— Your task —
Collect each line below that contains the string "width". Letter case must match.

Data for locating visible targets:
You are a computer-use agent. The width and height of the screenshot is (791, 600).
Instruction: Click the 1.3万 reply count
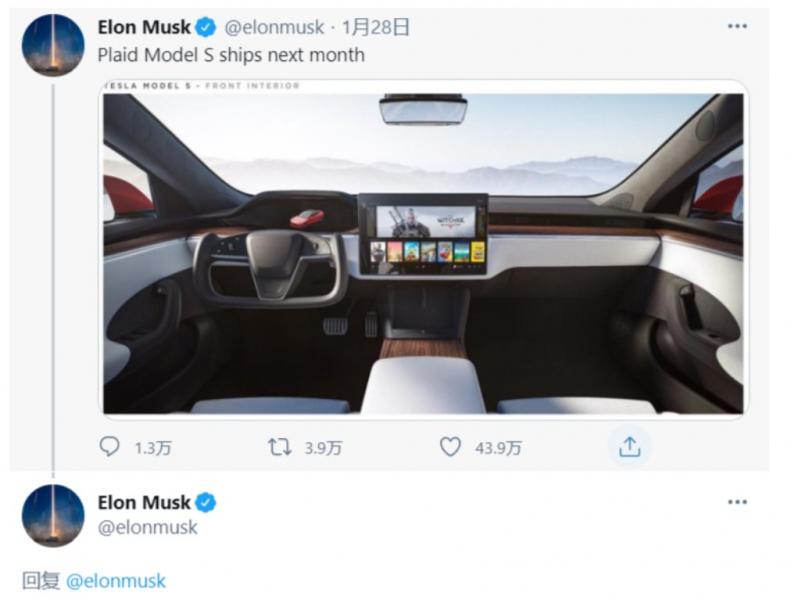click(153, 448)
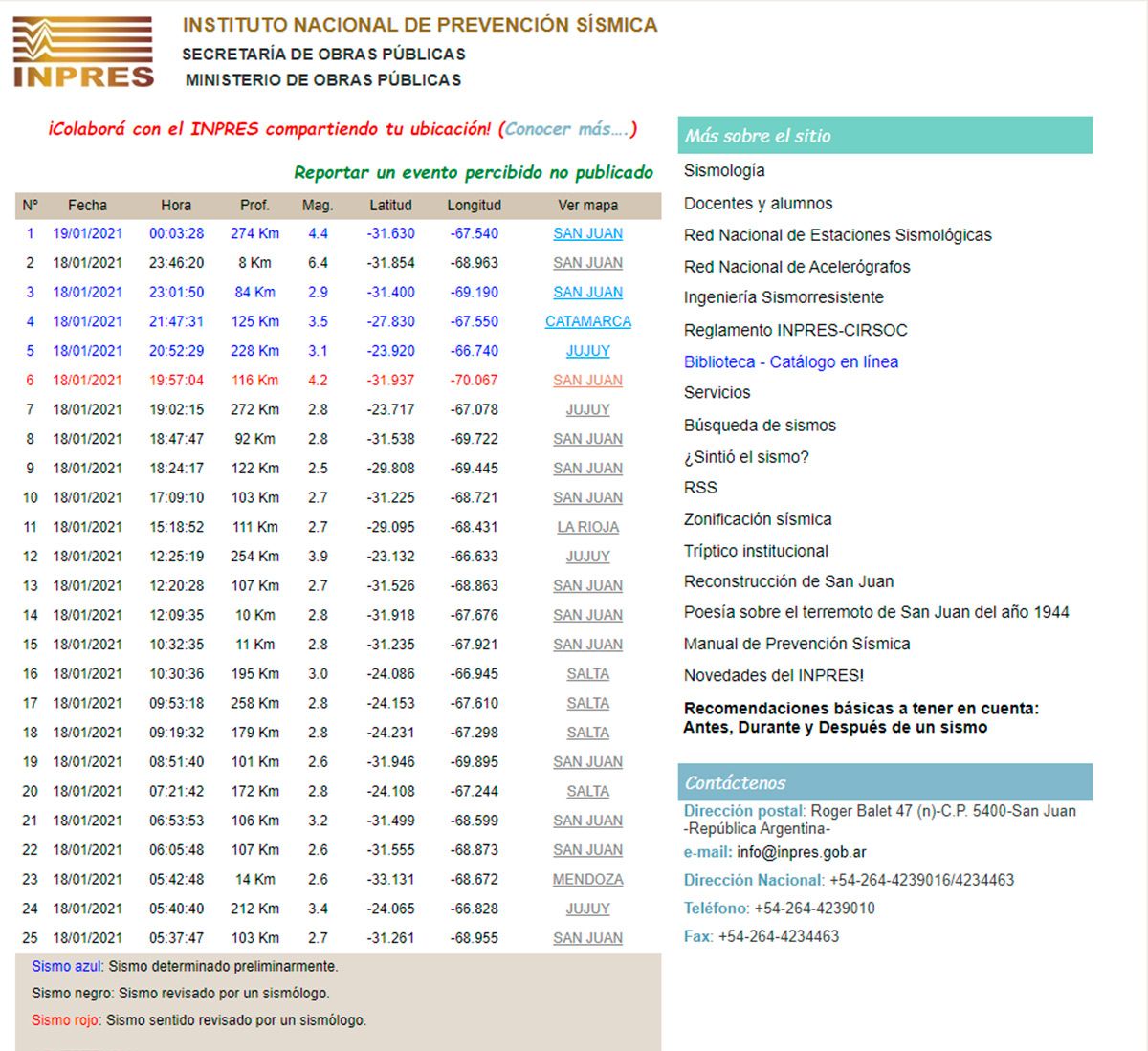Click 'Reportar un evento percibido no publicado'
Screen dimensions: 1148x1051
[473, 173]
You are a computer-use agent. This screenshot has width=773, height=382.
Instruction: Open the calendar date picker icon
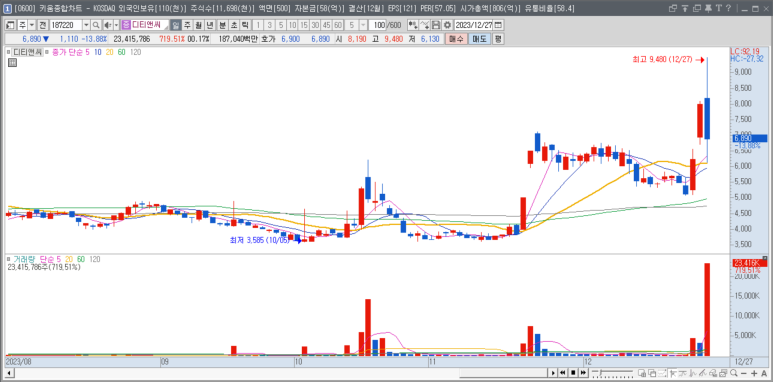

— Exercise response —
You are a computer-use agent. The width and height of the screenshot is (791, 600).
You are a computer-use agent. This screenshot has width=773, height=382.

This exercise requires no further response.